In many communities, a good baby-sitter finds herself (they are still mostly female) in a seller's market. She can pick and choose her clients, sometimes driving up the price but also letting clients know her preferences for gourmet pizza and premium ice cream.

It's a job that can take a surprising amount of maturity. Still, some 12-year-olds can cope with a crying toddler better than some college students. Having years of practice with younger siblings seems to provide a considerable advantage—especially if the baby-sitter is watching two children.

So how can you find and keep an outstanding baby-sitter? Here are a few ideas:

  • Look at alternative sources of supply. While your initial instinct may be to look for a baby-sitter at a local high school or middle school, try a local college instead. This is especially useful if you have more than one child, as this makes baby-sitting more challenging. You may find a student from out of town who misses the interactions of a family, and is more than willing to trade an evening at a college dorm for a paycheck plus some time in a comfortable home. You'll probably get bonus points if you allow the baby-sitter to do his or her laundry after the kids are asleep.
  • Put a baby-sitter on retainer. Work out a businesslike arrangement with a sitter in which you reserve her time for six months or a year, and promise to pay her for a minimum number of hours per week, even if you don't use her. For example, you might reserve the baby-sitter for six hours per week or for every Thursday evening. Make sure that the arrangement allows either of you to make changes with sufficient notice.

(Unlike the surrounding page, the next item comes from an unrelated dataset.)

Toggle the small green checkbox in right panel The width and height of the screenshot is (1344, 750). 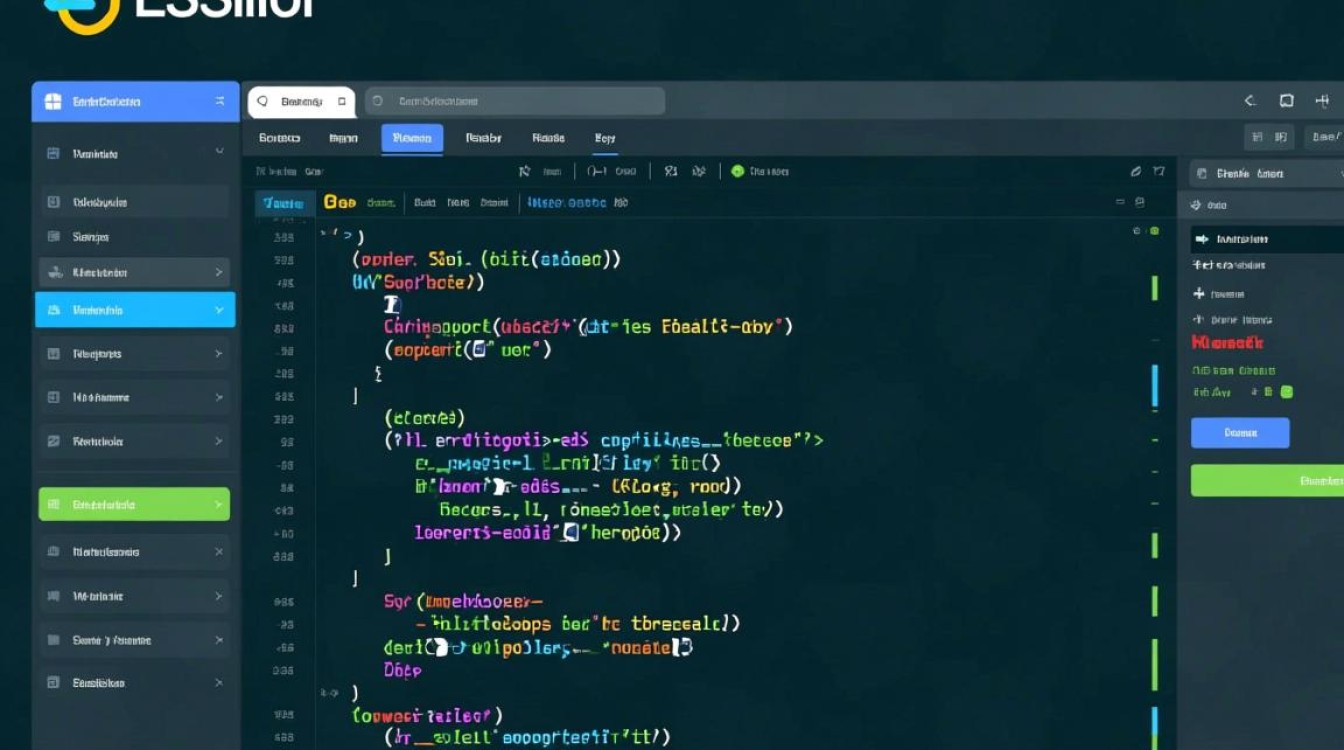1287,392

  • Get involved in your baby-sitter's life if she feels comfortable with that. Go to her school performances and sporting competitions. Invite her to your family's holiday party. Send her a birthday card or a small present. If your interest in her is sincere, she'll keep you at the top of her client list.

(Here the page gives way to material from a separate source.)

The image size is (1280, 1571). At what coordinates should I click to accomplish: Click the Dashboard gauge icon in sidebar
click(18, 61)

  • Contact training programs for referrals. Groups like the Red Cross and the Girl Scouts have formal programs that teach and "certify" baby-sitters. Being involved in such a program shows that she takes her job seriously.
  • Have a backup plan. School vacations, illness, and exams can wreak havoc on her schedule just when you need her.
Start with a dry run. Have a baby-sitter spend a few hours with your kids while you're also at home. Pay her for this time, of course. This way you can see how they interact, how she handles the conflicting demands of more than one child if that's what you have, and whether her style reflects your values.